Monday, Jan. 18, 1982
For the Ages
Defending Pasternak
The brown frame house with the green picket fence sits amid a clump of fir trees on a hill overlooking the writers' colony of Peredelkino, 15 miles southwest of Moscow. There, in the sparsely furnished second-floor study, Boris Pasternak wrote some of the greatest Russian poetry of the century and Doctor Zhivago, the epic saga of Russian life, for which he was awarded the Nobel Prize for Literature in 1958. On a nearby hillock, surrounded by three pine trees, is the grave where Pasternak was buried after his death from cancer in 1960. Since then, the house and the grave-site have become a shrine to thousands of visitors a year. "It is the only place in the world where the life of Pasternak is in place," says the author's only surviving son, Yevgeni Pasternak, 58. "It is the world's memorial to him."

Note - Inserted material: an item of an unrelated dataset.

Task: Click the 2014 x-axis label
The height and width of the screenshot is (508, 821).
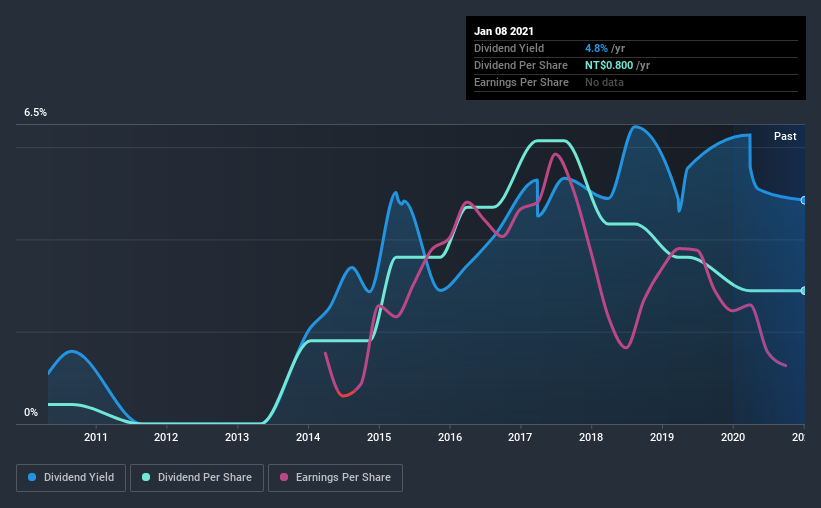Action: [x=308, y=437]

But now Soviet authorities, who denounced Pasternak for his "reactionary" description of the 1917 Bolshevik revolution in Doctor Zhivago and coerced him into refusing the Nobel Prize, are proposing to dismantle the memorial. The house is owned by Litfund, the financial arm of the Soviet Writers' Union, which rewards approved authors with dachas, cars and access to special shops patronized by the country's elite. After spending 15,000 rubles ($22,000) to renovate the house, Litfund informed Pasternak that he would have to remove his father's belongings so that the house could be assigned to a "producing writer." Last week the family learned that the plans call for dividing the house into three apartments.

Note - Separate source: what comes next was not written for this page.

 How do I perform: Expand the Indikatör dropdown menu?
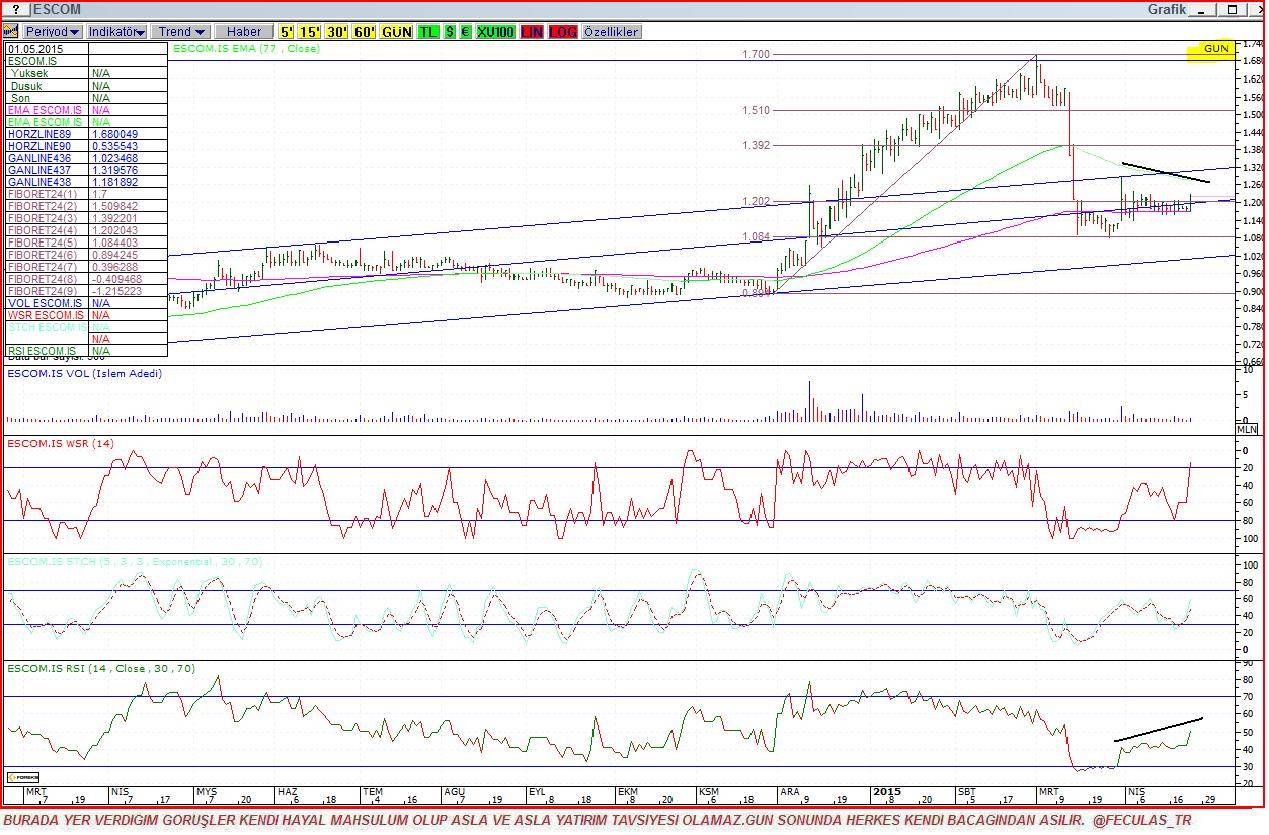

The news was bitterly received by Pasternak's family. Yevgeni Pasternak, a member of the research staff of the Institute of Literature, and his sister-in-law Natalya Pasternak, the widow of the author's other son Leonid, do not live in the house, but they have diligently kept it in repair and conducted tours for visitors. Everything has been preserved just as it was when Pasternak was living. Among the keepsakes: the piano where the noted Russian pianist Svyatoslav Richter played all through the night Pasternak died, and the worn kitchen table where Pasternak lifted toasts of vodka the day he learned he had won the Nobel Prize. Upstairs is the oak desk where he wrote, surrounded by shelves lined with hundreds of his books, including foreign language editions of Doctor Zhivago, which is still banned in the Soviet Union.

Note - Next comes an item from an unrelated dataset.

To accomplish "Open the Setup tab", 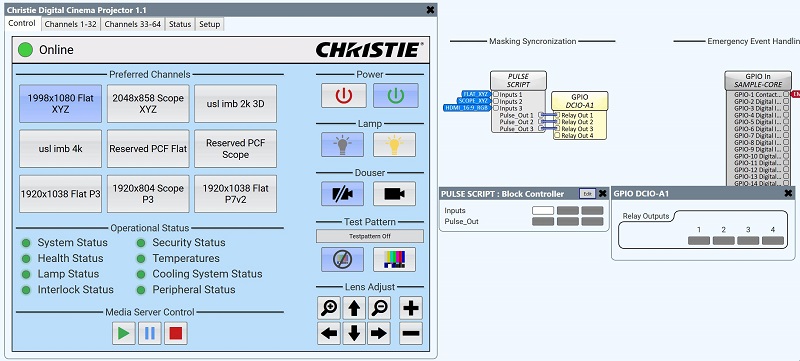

Yevgeni Pasternak rejects suggestions that Litfund's action is an officially inspired attempt to denigrate his father's memory. Indeed in recent years there have been modest efforts to "rehabilitate" Pasternak. To commemorate the 20th anniversary of his death in 1980, several poems from Doctor Zhivago were printed in the Soviet literary magazine, Novy Mir.
But Pasternak's son is sparing no effort to save his father's house and has challenged the Writers' Union to take him to court. Until it is legal to read Doctor Zhivago aloud in the Soviet Union, he says, he will fight in every way he can to keep alive the memory of the author who wrote of his countrymen, "You are eternity's hostage, a captive of time."